This report describes Leber congenital amaurosis 7 (LCA7), which is a subtype of Leber congenital amaurosis; both autosomal dominant and autosomal recessive forms of LCA7 have been reported. The human gene implicated in this disease is CRX (cone-rod homeobox) gene, which encodes a transcription factor required for development and maintenance of photoreceptor cells. CRX is also implicated in other diseases associated with retinal degeneration (MIM:602225; MIM:268000). See the report for 'retinal disease, CRX-related' (FBhh0000567) for information on experimental results using Drosophila models of this and related diseases.
Variant(s) implicated in human disease tested (as transgenic human gene, CRX): the R90W and K88N variant forms, and a gene carrying the c.413delT(p.I138fs48) C-terminal deletion have been introduced to flies. These specific variants are implicated in LCA7.
[updated Jul. 2017 by FlyBase; FBrf0222196]
Leber congenital amaurosis comprises a group of early-onset childhood retinal dystrophies characterized by vision loss, nystagmus, and severe retinal dysfunction. Patients usually present at birth with profound vision loss and pendular nystagmus. (summary by Chung and Traboulsi, 2009; pubmed:20006823). [from MIM:204000; 2016.08.27]
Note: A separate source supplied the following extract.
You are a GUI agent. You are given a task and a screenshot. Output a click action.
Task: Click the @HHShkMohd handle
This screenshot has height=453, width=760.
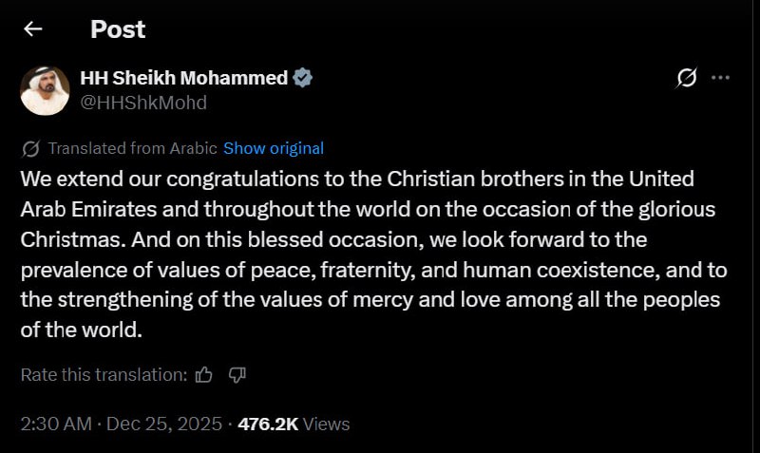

Leber congenital amaurosis (LCA) is an inherited retinal degenerative disease characterized by severe loss of vision at birth. Affected infants are often blind at birth. Other symptoms may include crossed eyes (strabismus); rapid, involuntary eye movements (nystagmus); unusual sensitivity to light (photophobia); clouding of the lenses of the eyes (cataracts); and/or a cone shape to the front of the eye (keratoconus). [NORD, Leber Congenital Amaurosis; 2016.08.27]
[LEBER CONGENITAL AMAUROSIS 7; LCA7](https://omim.org/entry/613829)
[CONE-ROD HOMEOBOX-CONTAINING GENE; CRX](https://omim.org/entry/602225)
Leber congenital amaurosis 7 can be caused by heterozygous or homozygous mutation in the CRX gene. [from MIM:613829; 2017.06.30]
Many to one: 3 human to one Drosophila; the other human genes are OTX1 and OTX2.
Low- to moderate-scoring ortholog of human genes OTX1, OTX2, and CRX (1 Drosophila to 3 human); Dmel\oc shars 30-36% identity and 40-45% similarity with the human genes.